- Thira within Greece
- Thira Location within Greece
- Coordinates: 36°25′N 25°27′E﻿ / ﻿36.417°N 25.450°E
- Country: Greece
- Administrative region: South Aegean
- Seat: Fira

Area
- • Total: 314.8 km^{2} (121.5 sq mi)

Population (2021)
- • Total: 19,044
- • Density: 60.50/km^{2} (156.7/sq mi)
- Time zone: UTC+2 (EET)
- • Summer (DST): UTC+3 (EEST)

= Thira (regional unit) =

Thira (Περιφερειακή ενότητα Θήρας) is one of the regional units of Greece. It is part of the region of South Aegean.

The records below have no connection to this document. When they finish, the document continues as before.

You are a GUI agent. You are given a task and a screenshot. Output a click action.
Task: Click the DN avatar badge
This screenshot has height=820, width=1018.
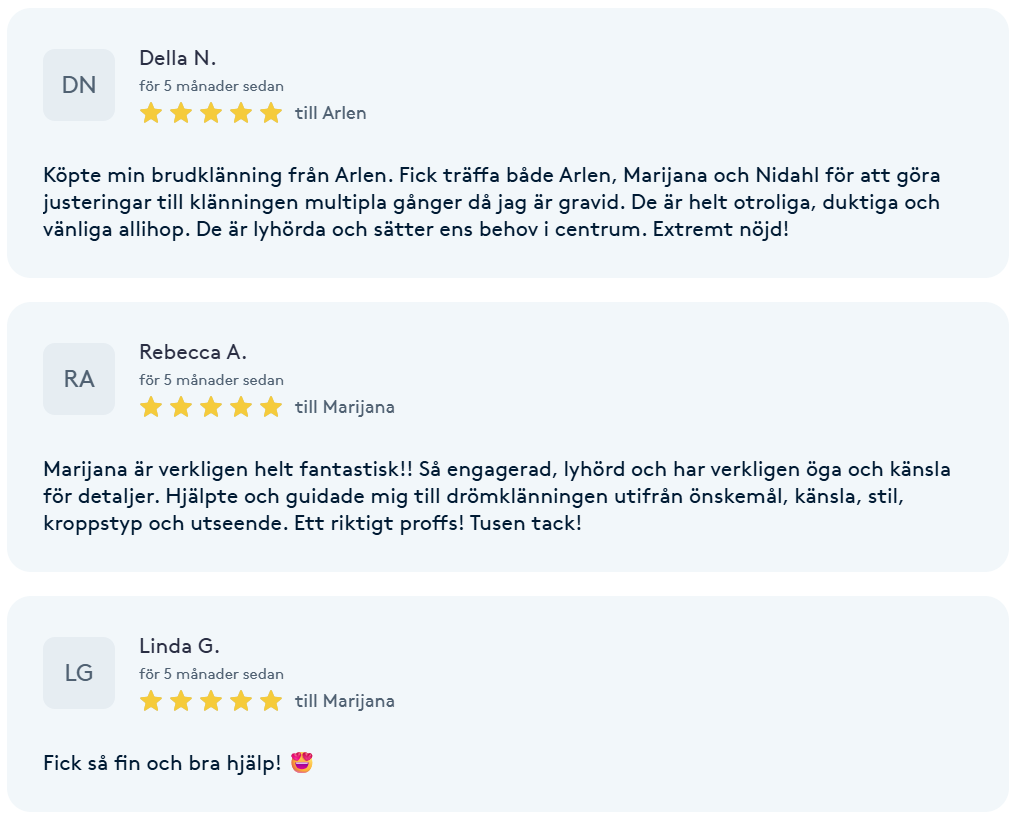[x=79, y=85]
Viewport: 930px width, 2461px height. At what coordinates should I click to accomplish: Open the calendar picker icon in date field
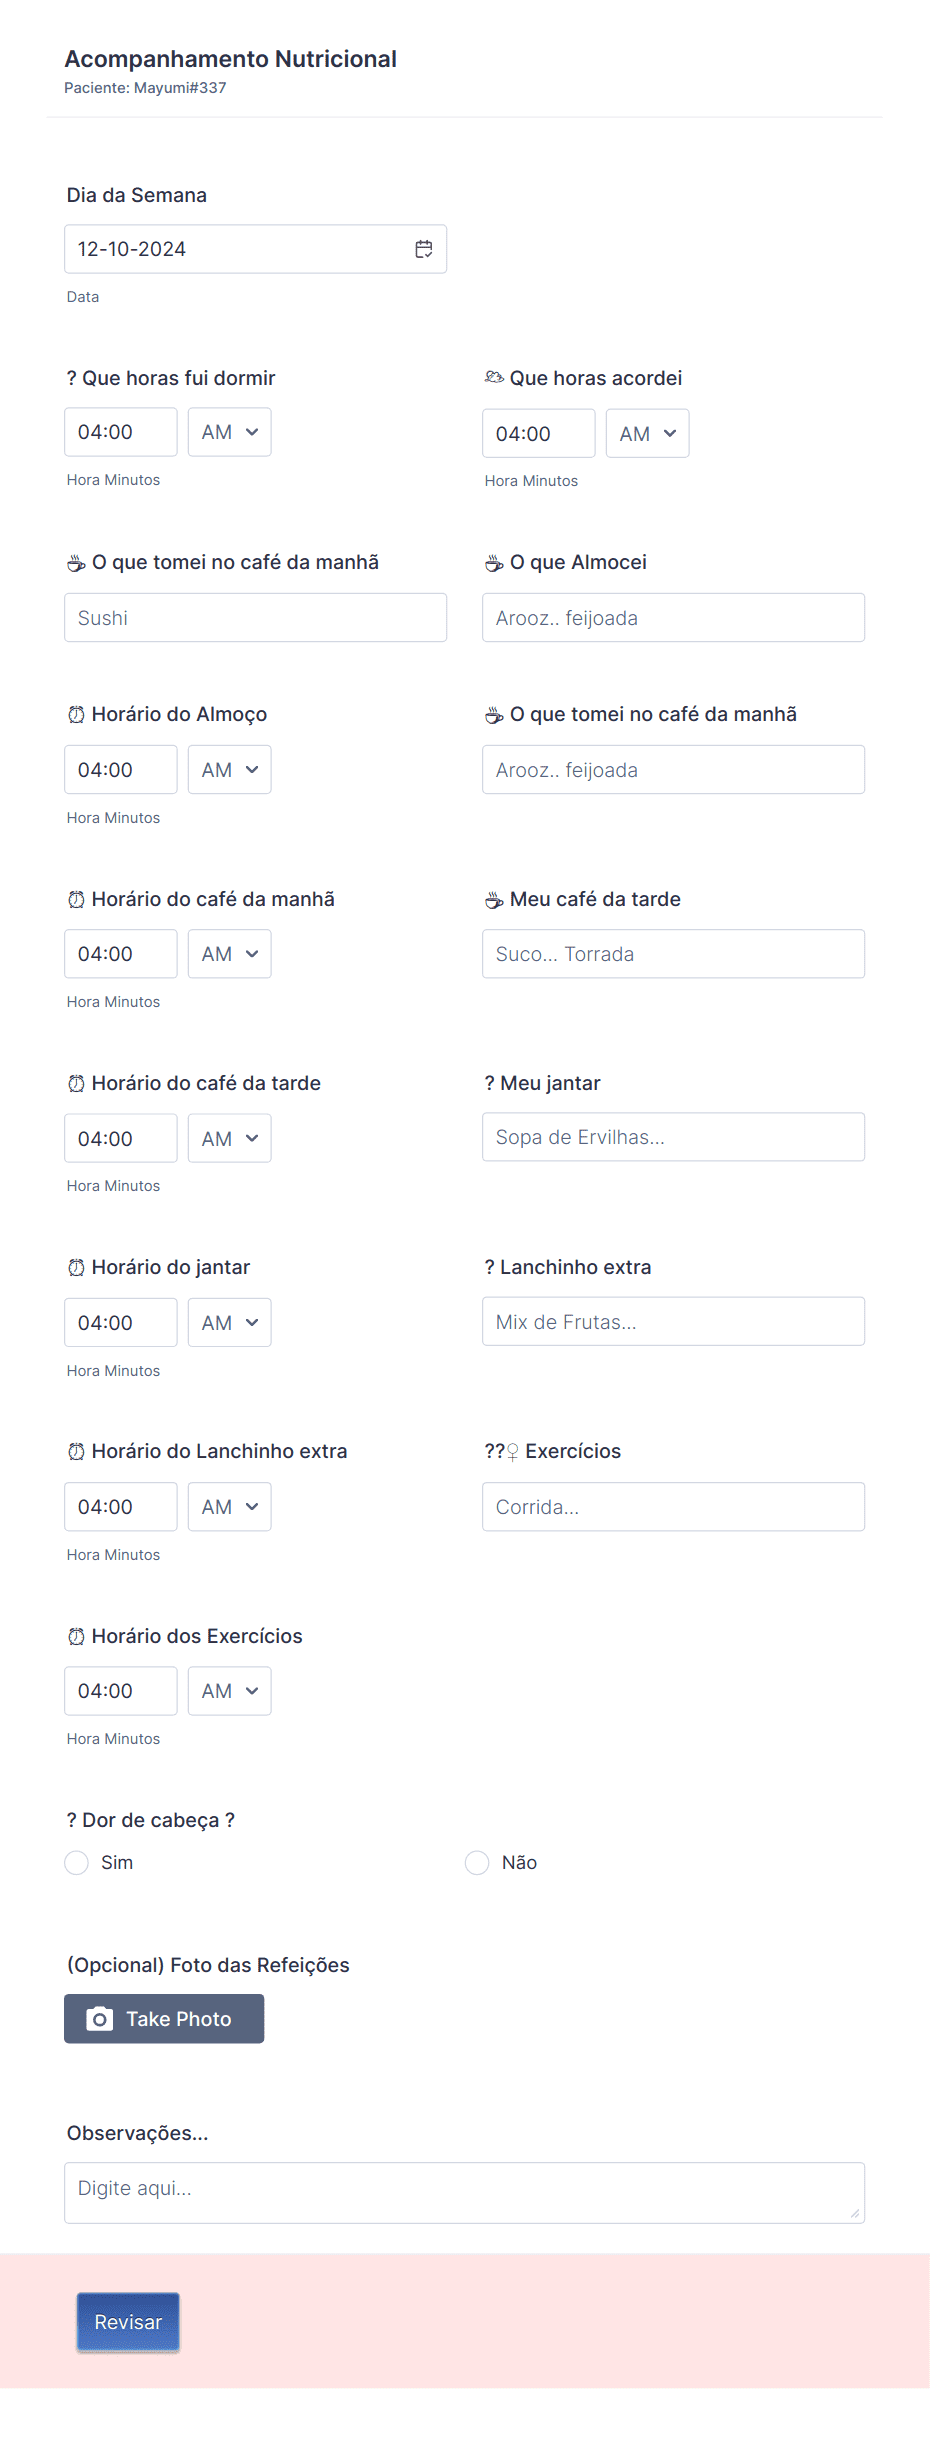[x=424, y=249]
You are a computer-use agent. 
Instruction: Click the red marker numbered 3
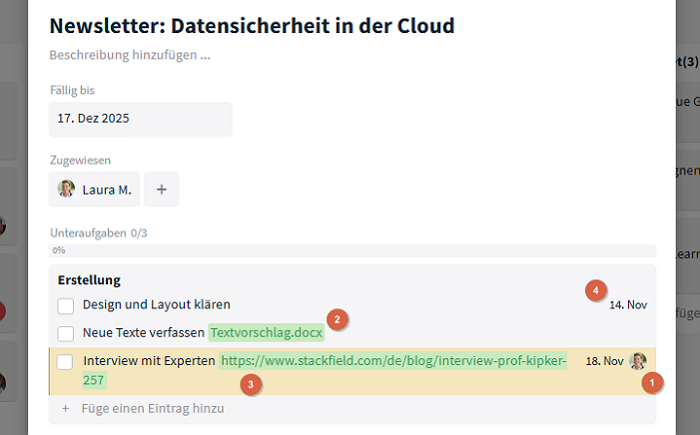pyautogui.click(x=251, y=382)
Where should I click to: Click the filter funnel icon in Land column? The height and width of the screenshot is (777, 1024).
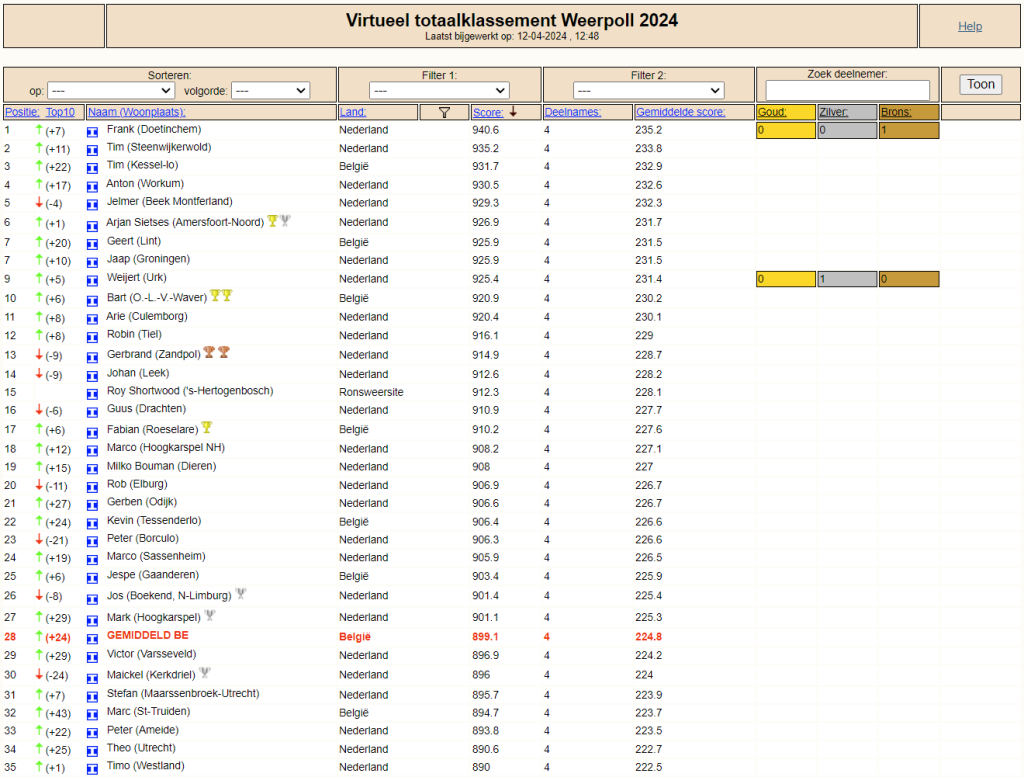click(x=444, y=112)
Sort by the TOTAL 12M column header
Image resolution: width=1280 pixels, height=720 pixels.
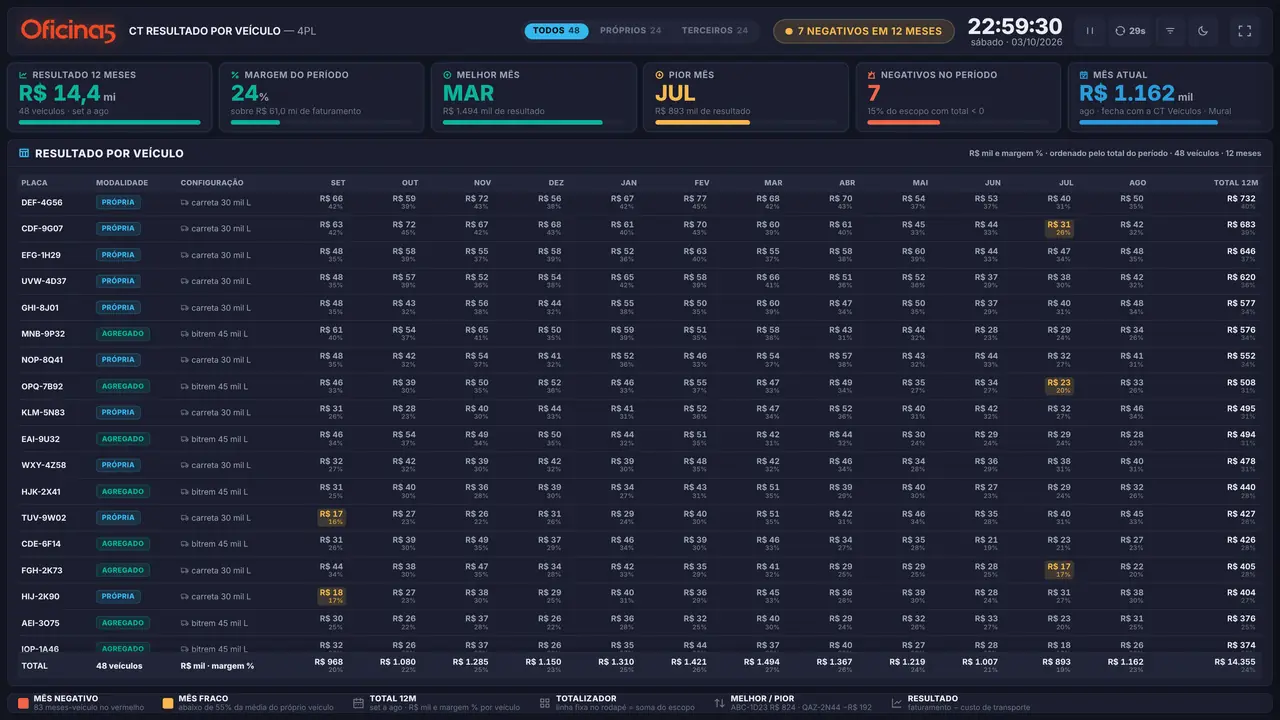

The regional unit covers the islands of Thira (Santorini), Anafi, Folegandros, Ios, Sikinos and several smaller islands in the Aegean Sea.

==Administration==

Municipalities of the Cyclades

As a part of the 2011 Kallikratis government reform, the regional unit of Thira was created out of the former Cyclades Prefecture. It is subdivided into 5 municipalities. These are (number as in the map):

- Anafi (3)
- Folegandros (19)
- Ios (7)
- Santorini (Thira, 6)
- Sikinos (16)

==Province==
The province of Thira (Επαρχία Θήρας) was one of the provinces of the Cyclades Prefecture. It had the same territory as the present regional unit. It was abolished in 2006.